La guardia costera de la isla oriental de Lesbos dijo que 16 cuerpos de mujeres africanas jóvenes y un hombre joven fueron recuperados allí después de que se hundiera un bote que transportaba a unas 40 personas. Diez mujeres fueron rescatadas, y al menos 13 migrantes estaban desaparecidos, dijo la guardia costera.
Horas antes se produjo otro naufragio, esta vez frente a la isla de Citera, al sur de la península del Peloponeso. La embarcación era un velero que llevaba a unas 95 personas y chocó contra unas rocas, según los guardacostas.

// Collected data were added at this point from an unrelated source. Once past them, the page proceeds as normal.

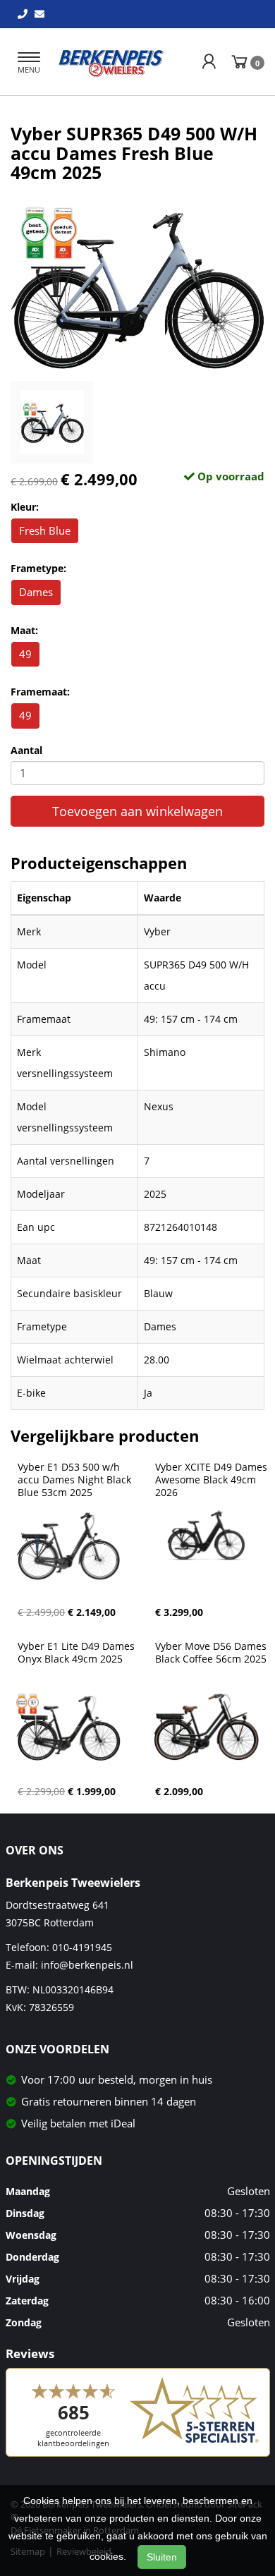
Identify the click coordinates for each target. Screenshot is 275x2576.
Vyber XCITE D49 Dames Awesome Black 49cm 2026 (212, 1480)
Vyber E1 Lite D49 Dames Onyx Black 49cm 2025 (78, 1652)
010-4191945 (82, 1947)
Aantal (26, 750)
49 (25, 654)
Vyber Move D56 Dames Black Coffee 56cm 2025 (212, 1652)
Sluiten (162, 2557)
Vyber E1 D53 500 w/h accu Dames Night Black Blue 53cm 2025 (76, 1480)
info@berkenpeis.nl (87, 1965)
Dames (36, 592)
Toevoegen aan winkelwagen (137, 811)
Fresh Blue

Los cuerpos de al menos cuatro migrantes fueron vistos junto a los escombros flotantes del velero. Las muertes se registrarían oficialmente cuando se recuperaran los cuerpos, dijeron autoridades. Algunos de los migrantes pudieron llegar a tierra a nado, y un operativo combinado de buques, bomberos y policías en tierra logró encontrar y rescatar a 80 personas originarias de Irán, Irak y Afganistán.
En la zona de Citera, las operaciones de rescate se vieron afectadas por las difíciles condiciones climáticas y por vientos de hasta 102 kilómetros por hora. Rescatistas bajaron cuerdas para subir a los migrantes a tierra desde la cima de acantilados. Otros eran azotados por las olas mientras esperaban su turno en pequeñas áreas de roca en el fondo. Miles de personas huyen de África y Oriente Medio en busca de seguridad y mejores condiciones de vida.